Their report looks at states where militias have had recruitment drives and training, where they have cultivated relationships with law enforcement and where there has been substantial engagement in anti-coronavirus-lockdown protests.
Those factors are local indicators of whether militia activity might occur. For example, cultivating relationships with police suggests that law enforcement might view the militia groups as helpful, rather than a threat. And anti-coronavirus-lockdown protests are linked to militia activity because many of those groups believe that the state doesn’t have the authority to impose such restrictions.
The report comes out as the risk of political violence around Election Day by vigilantes or militia-style groups is increasing, researchers say. Far-right, militia-style groups have been busy this year: Their numbers are growing, their online chatter is increasing and their threats are becoming more specific.
“In the conversations that I observe, the heat is higher. The vitriol is greater,” said Megan Squire, a computer science professor at Elon University who studies right-wing extremism and online spaces.
The range of real-world militia activities that could occur include everything from armed demonstrations to voter intimidation to violence.
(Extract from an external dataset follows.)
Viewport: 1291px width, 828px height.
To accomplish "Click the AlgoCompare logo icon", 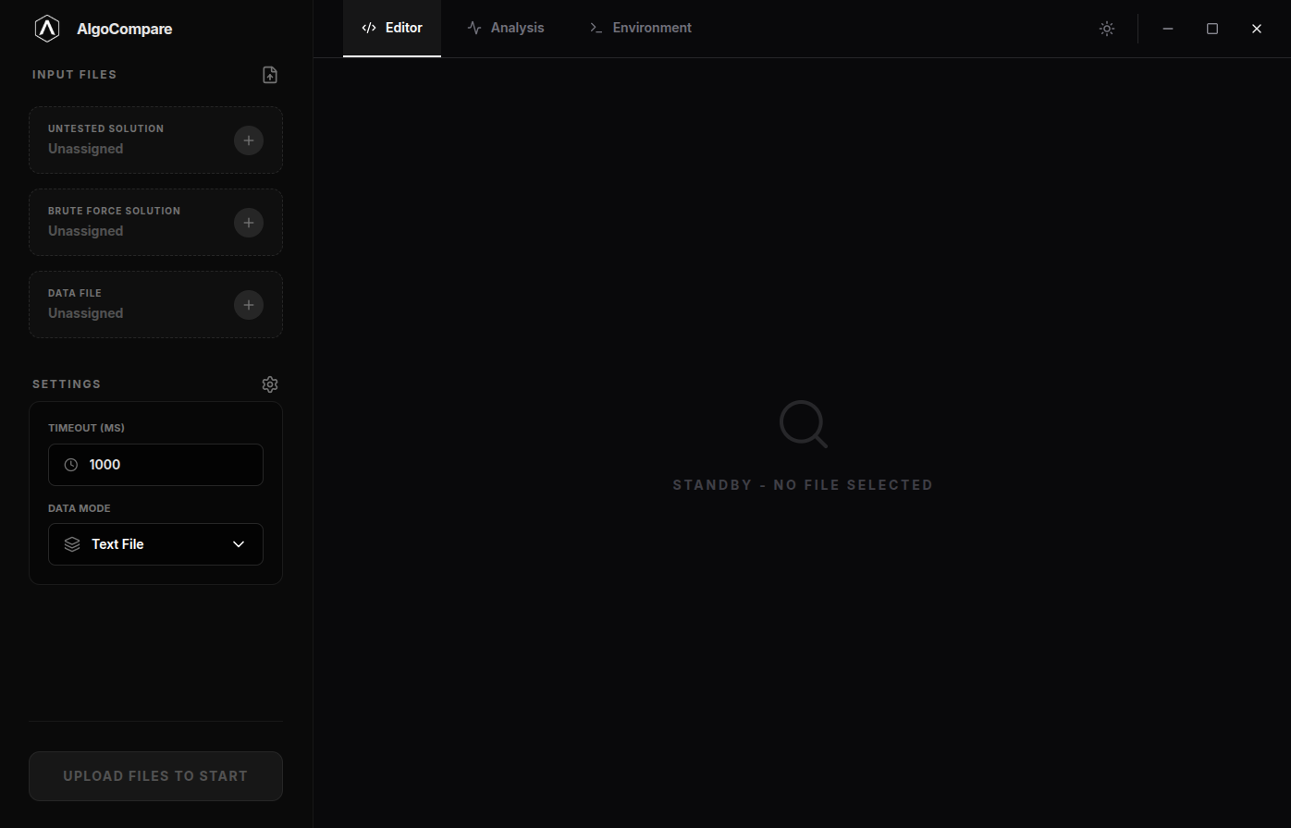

The rhetoric is heated, in part, because a mosaic of groups on the far right with different goals agree on one thing: that President Trump can lose the election only if it’s rigged.
“There’s circulation of rumors of left-wing intervention at the polls or in the election, which has led to individuals and militia groups discussing primarily showing up armed at the polls, like to see if there’s anything suspicious or what they deem suspicious,” said Hampton Stall, the founder of MilitiaWatch, which tracks the right-wing militia movement.
The commentary and planning are getting harder to track online. Facebook and Twitter have cracked down on militia-style groups, but such groups have moved the conversation to other places. Those places include social media networks that are more permissive with the groups’ content and discussion boards where militia members can meet and organize.
“It becomes a lot harder for people like me and my colleagues to track them, because we watch them kind of splinter into other places,” said Cassie Miller, a senior research analyst at the Southern Poverty Law Center.
The threats by militia-style groups have been growing in number, vitriol and specificity — culminating in things like the alleged plot by six men in Michigan to kidnap that state’s governor, Gretchen Whitmer.
“There’s a lot more worst-case-scenario thinking that is leading to fantasizing about violence and very real militarized action that hasn’t really been as widespread in the militia movement as it is now,” said Stall.
A patchwork of federal and state laws against voter intimidation exists to protect the process.
And voting rights activists say they worry that the attention generated by the militias could depress voter turnout. They say that even if there is an increased risk of militia activity, it is important to keep it in perspective.
The risk, says Gerry Hebert of the Campaign Legal Center, is that people may be afraid to go to the polls if there is too much hype around militia rhetoric.
“It is designed to maybe keep people from showing up because they fear that there might be some activity, when, in fact, it’s just a chilling commentary,” he told NPR.
All of this adds to the tensions in an already deeply contested and divisive election season.